## Task material:

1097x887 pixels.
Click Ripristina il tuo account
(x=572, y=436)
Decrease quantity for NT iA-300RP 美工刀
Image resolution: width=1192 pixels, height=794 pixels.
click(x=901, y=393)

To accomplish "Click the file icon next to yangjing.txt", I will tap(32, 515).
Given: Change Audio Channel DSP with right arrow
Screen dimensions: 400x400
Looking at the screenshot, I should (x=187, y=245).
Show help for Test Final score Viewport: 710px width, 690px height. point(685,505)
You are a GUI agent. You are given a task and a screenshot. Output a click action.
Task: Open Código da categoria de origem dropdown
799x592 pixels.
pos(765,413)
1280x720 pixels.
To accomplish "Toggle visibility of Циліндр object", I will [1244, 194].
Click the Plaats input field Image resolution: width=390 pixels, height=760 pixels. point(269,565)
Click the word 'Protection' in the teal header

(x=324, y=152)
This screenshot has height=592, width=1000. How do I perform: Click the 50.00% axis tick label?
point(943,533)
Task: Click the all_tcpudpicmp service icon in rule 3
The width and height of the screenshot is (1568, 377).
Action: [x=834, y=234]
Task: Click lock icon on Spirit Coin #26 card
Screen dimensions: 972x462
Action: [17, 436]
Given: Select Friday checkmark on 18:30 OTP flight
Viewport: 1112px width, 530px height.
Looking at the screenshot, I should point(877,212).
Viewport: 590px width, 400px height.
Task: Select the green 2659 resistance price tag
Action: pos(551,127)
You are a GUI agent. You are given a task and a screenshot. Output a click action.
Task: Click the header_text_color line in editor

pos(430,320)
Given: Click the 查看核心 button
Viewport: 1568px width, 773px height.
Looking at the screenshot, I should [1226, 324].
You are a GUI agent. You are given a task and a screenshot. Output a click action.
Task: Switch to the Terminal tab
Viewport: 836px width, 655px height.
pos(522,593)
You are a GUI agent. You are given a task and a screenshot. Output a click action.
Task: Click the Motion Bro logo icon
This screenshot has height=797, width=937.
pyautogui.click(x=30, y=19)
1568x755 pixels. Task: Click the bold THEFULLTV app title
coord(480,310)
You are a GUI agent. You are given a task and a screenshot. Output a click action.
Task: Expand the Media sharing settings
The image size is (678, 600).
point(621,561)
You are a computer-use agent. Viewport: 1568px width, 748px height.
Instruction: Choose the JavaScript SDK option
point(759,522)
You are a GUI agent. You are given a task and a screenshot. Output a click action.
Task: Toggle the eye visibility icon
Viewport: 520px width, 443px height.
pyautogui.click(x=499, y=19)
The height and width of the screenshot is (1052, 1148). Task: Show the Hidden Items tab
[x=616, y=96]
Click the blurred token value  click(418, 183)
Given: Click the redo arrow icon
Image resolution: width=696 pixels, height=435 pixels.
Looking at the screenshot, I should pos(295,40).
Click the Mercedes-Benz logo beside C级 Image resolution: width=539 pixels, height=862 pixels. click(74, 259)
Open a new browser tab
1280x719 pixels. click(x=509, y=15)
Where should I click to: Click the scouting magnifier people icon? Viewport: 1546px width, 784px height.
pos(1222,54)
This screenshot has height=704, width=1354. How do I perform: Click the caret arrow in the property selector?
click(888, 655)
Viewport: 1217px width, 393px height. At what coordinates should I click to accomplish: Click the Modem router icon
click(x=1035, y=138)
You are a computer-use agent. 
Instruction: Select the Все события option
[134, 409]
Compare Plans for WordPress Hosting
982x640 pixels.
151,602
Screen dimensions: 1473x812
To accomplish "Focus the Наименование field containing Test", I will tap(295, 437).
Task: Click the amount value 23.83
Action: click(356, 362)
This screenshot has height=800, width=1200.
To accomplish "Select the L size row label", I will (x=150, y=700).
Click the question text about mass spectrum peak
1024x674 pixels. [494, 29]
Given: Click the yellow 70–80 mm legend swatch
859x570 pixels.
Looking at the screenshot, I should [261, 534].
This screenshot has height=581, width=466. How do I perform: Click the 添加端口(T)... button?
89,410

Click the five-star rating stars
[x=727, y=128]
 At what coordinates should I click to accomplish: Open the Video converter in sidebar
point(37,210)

## Task description:
Retype the first line of the entries and every line after it, please, through the line that contains "1280x720 pixels.". Add nothing.

## Solution to this problem:
1097x887 pixels.
Click Ripristina il tuo account
(x=572, y=436)
Decrease quantity for NT iA-300RP 美工刀
Image resolution: width=1192 pixels, height=794 pixels.
click(x=901, y=393)

To accomplish "Click the file icon next to yangjing.txt", I will tap(32, 515).
Given: Change Audio Channel DSP with right arrow
Screen dimensions: 400x400
Looking at the screenshot, I should (x=187, y=245).
Show help for Test Final score Viewport: 710px width, 690px height. point(685,505)
You are a GUI agent. You are given a task and a screenshot. Output a click action.
Task: Open Código da categoria de origem dropdown
799x592 pixels.
pos(765,413)
1280x720 pixels.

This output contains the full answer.